Ik had mij kunnen voorstellen, mevrouw Kant, dat u deze vraag schriftelijk had gesteld, omdat u ze zo keurig heeft voorgelezen, maar ik stel toch voor, het stenogram van dit deel van de vergadering door te geleiden naar het kabinet.

Daartoe wordt besloten.

De voorzitter:

Het woord is aan de heer Rouvoet.

De heer Rouvoet (RPF):

Voorzitter! Vorige week dinsdag was er een uitzending van het programma Netwerk waarin aandacht werd gegeven aan het verschijnsel van de beveiliging van complete woonwijken door particuliere beveiligingsbureaus. Vorig jaar februari hebben wij in de Kamer een wetsvoorstel behandeld dat hierover ging en wij hebben toen ook gesproken over de trend van het kopen van veiligheid. De minister van Justitie heeft die ontwikkeling toen als onaanvaardbaar bestempeld. Ook kwam de vraag aan de orde of wij dit zouden kunnen voorkomen en of daarvoor instrumenten zijn. Naar aanleiding van deze berichtgeving zou ik graag een brief van de minister van Justitie ontvangen waarin gemeld wordt hoe het staat met de werkzaamheden van die bureaus. Kan zij daarvan een beschrijving geven en kan zij een beoordeling geven in het licht van het debat dat wij destijds gevoerd hebben? Ook krijg ik graag een reactie op de uitzending van vorige week.

De heer De Wit (SP):

Mevrouw de voorzitter! Ik wil het verzoek van de heer Rouvoet ondersteunen maar ook verbreden. In diezelfde uitzending waren nog twee andere punten aan de orde: 1. gemeenten die extra inzet van politie voor extra taken moeten inhuren; 2. discotheken die extra inzet van politie vragen en daar ook voor moeten betalen. Ik zou dan ook graag zien dat de regering in de brief waar de heer Rouvoet om vraagt, ook ingaat op dat element. In welke mate komt dat verschijnsel op dit moment in ons land voor? Wat is het standpunt van de regering? Dreigt er geen verschil in veiligheid te ontstaan tussen rijke gemeenten en armlastige gemeenten; tussen rijke discotheken en minder rijke discotheken? Waar ligt precies de grens tussen de normale taken van de politie waarvoor niet extra betaald hoeft te worden en taken waarvoor wel extra moet worden betaald?

De heer Van Boxtel (D66):

Voorzitter! Als wij toch verbreden, wil ik de suggestie meegeven om de ministers hun licht te laten schijnen over de uitspraken van de heer Van Duijn die zei dat als wij het Europees kampioenschap voetballen in Nederland en België organiseren, wij zoveel politie nodig hebben, dat wij daar niet aan kunnen voldoen. Hij suggereerde om in dat geval een deel van die wedstrijden in Duitsland te laten plaatsvinden. Wat vindt het kabinet daarvan?
================================
• _OPDRACHT 1_
Vat de alinea uit het tekstfragment die begint met "Voorzitter! Vorige week dinsdag" korter samen en behoud de belangrijkste feiten.

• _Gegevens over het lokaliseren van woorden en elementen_
================================
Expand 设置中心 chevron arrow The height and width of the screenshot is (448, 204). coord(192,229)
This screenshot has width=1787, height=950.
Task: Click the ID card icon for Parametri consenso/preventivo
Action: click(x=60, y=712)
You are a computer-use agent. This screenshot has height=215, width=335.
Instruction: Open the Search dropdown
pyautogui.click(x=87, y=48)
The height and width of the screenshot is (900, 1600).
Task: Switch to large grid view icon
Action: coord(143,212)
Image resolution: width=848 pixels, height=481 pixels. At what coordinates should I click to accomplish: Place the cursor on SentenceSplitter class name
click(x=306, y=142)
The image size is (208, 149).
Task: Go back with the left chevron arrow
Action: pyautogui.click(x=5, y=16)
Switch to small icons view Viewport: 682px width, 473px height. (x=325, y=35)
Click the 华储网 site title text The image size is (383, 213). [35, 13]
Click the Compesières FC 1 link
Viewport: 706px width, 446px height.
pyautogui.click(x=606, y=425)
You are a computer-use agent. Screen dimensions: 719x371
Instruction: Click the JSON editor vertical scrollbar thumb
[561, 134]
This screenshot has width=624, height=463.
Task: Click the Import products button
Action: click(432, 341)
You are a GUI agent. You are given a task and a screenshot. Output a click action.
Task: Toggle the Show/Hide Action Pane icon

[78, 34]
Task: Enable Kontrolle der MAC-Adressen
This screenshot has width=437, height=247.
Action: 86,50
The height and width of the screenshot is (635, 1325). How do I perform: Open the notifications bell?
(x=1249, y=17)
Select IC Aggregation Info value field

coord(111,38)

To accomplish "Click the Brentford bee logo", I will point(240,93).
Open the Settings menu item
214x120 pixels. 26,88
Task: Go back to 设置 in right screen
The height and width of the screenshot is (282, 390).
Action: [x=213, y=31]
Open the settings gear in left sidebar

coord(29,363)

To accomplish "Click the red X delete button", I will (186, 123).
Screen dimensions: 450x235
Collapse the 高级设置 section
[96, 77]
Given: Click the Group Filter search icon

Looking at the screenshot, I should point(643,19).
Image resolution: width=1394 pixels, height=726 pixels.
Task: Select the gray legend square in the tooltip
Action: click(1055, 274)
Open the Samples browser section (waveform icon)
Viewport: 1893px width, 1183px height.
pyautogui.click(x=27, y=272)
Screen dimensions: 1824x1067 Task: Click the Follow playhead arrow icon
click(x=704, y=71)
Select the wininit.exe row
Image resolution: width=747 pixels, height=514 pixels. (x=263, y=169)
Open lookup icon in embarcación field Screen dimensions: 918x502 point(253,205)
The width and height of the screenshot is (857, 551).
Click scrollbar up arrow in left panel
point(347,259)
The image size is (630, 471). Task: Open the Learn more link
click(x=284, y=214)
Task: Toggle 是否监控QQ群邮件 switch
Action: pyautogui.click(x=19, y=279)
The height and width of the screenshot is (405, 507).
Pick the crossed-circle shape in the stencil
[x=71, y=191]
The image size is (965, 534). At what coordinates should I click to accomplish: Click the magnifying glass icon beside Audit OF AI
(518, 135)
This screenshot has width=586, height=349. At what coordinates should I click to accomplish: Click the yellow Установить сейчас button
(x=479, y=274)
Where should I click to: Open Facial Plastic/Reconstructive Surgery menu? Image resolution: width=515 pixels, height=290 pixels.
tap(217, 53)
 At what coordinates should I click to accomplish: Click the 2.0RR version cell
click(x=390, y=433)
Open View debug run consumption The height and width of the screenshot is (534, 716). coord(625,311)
================================
• _OPDRACHT 2_
Herschrijf de gegevens vanaf de regel met "Select the wininit.exe row" tot en met het einde van de gegevens, en vervang daarin "screenshot" door "screen capture". Laat al het andere ongewijzigd.

• _ANTWOORD 1_
Vorige week dinsdag besteedde Netwerk aandacht aan de beveiliging van complete woonwijken door particuliere beveiligingsbureaus. In februari vorig jaar behandelde de Kamer hierover een wetsvoorstel. Daarbij ging het ook over de trend van het kopen van veiligheid, die de minister van Justitie onaanvaardbaar noemde, en over de vraag of dit te voorkomen is en met welke instrumenten. De heer Rouvoet vraagt de minister om een brief met een beschrijving van de werkzaamheden van die bureaus en een beoordeling in het licht van dat debat. Ook wil hij een reactie op de uitzending.

• _ANTWOORD 2_
Select the wininit.exe row
Image resolution: width=747 pixels, height=514 pixels. (x=263, y=169)
Open lookup icon in embarcación field Screen dimensions: 918x502 point(253,205)
The width and height of the screen capture is (857, 551).
Click scrollbar up arrow in left panel
point(347,259)
The image size is (630, 471). Task: Open the Learn more link
click(x=284, y=214)
Task: Toggle 是否监控QQ群邮件 switch
Action: pyautogui.click(x=19, y=279)
The height and width of the screen capture is (405, 507).
Pick the crossed-circle shape in the stencil
[x=71, y=191]
The image size is (965, 534). At what coordinates should I click to accomplish: Click the magnifying glass icon beside Audit OF AI
(518, 135)
This screen capture has width=586, height=349. At what coordinates should I click to accomplish: Click the yellow Установить сейчас button
(x=479, y=274)
Where should I click to: Open Facial Plastic/Reconstructive Surgery menu? Image resolution: width=515 pixels, height=290 pixels.
tap(217, 53)
 At what coordinates should I click to accomplish: Click the 2.0RR version cell
click(x=390, y=433)
Open View debug run consumption The height and width of the screen capture is (534, 716). coord(625,311)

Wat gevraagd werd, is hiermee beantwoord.